Sunday's Vote 'Humiliated' French Party Politics

2 outsiders will compete in runoff vote
By Rob Quinn,  Newser Staff
Posted Apr 24, 2017 4:50 AM CDT
Updated Apr 24, 2017 6:34 AM CDT
2 Outsiders Will Battle for French Presidency
A montage of French national newspaper front pages reporting on the winners of the first round of the French presidential election.   (AP Photo/Laurent Rebours)

The election results in France are now final, confirming the political earthquake that has just taken place: Centrist Emmanuel Macron took 23.8% of votes in the first round, with 21.5% for far-right candidate Marine Le Pen, the BBC reports. The two candidates will compete for the presidency in a runoff election May 7—and for the first time, neither contender is from one of the country's main parties. Conservative Francois Fillon will miss the runoff after getting 19.9%. Far-left candidate Jean-Luc Mélenchon got 19.6%, while Benoit Hamon from the ruling Socialist party got just 6.4%. A roundup of coverage:

  • Reuters reports that Macron's pro-business, pro-European Union positions made him the favored candidate of financial markets, and they reacted with sharp gains early Monday, sending the euro to its highest point against the dollar this year.
  • The Wall Street Journal reports that polls suggest that Macron will easily win the second-round vote—but it could be complicated by the fact that almost 50% of voters supported anti-EU candidates.
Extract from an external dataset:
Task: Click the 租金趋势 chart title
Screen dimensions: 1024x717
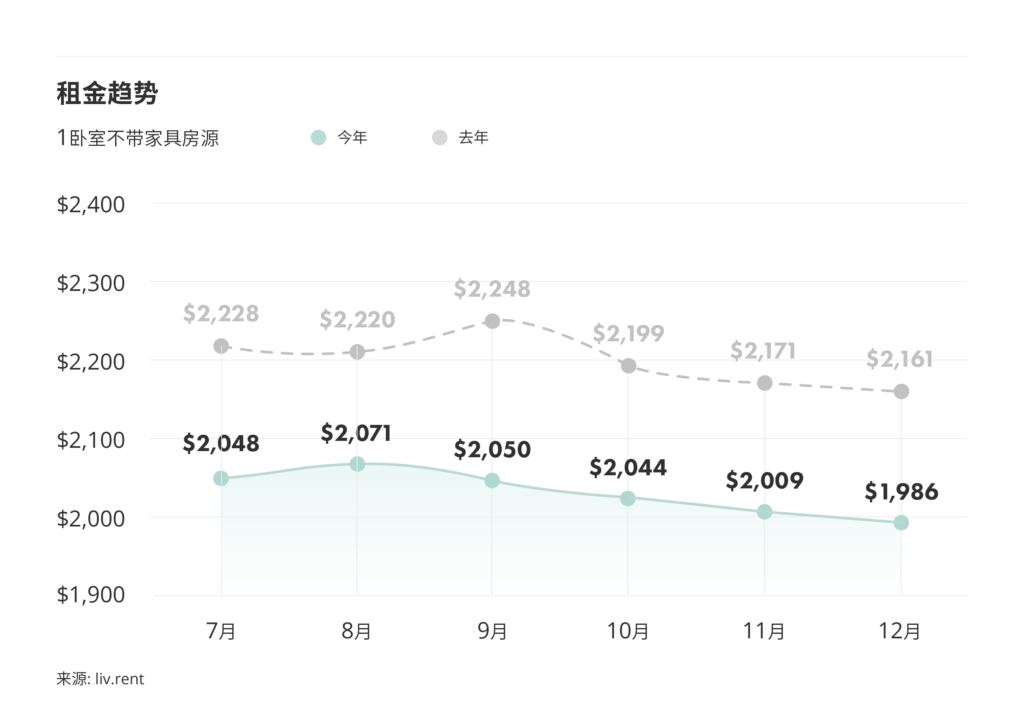Action: click(x=107, y=94)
  • The Guardian describes the result as "a humiliation for modern French party politics of left and right," with Macron's first-place finish a sign of hope that he will prevail over Le Pen's National Front party, which represents "bigotry, hatred, and nationalism of the worst kind."
  • The BBC reports that Macron, who stepped down as the ruling party's economics minister to form his own En Marche party, has promised to cut corporation tax and step up the move to renewable energy. Le Pen has promised to hold a referendum on the EU, cut immigration, and close "extremist" mosques. Unlike her rival, she has promised to protect the 35-hour work week.
  • The AP reports that mainstream parties are urging voters to support Macron, though Mélenchon has yet to do so, and the National Front says it believes it can win the support of some of his voters. "The voters who voted for Mr. Mélenchon are angry voters. They can be in agreement with us," says a party official.
  • Don't expect a Brexit or Trump-style surprise in France, Nate Silver writes at FiveThirtyEight. He notes that polls give Macron a 26-point lead, much bigger than anything seen before the Brexit and Trump votes. "She could beat her polls by as much as Trump and Brexit combined and still lose to Macron by almost 20 points," he writes.
  • Vanity Fair predicts "two weeks of hell" ahead during campaigning in France as Le Pen tries to "stoke fear and division" to boost her chances.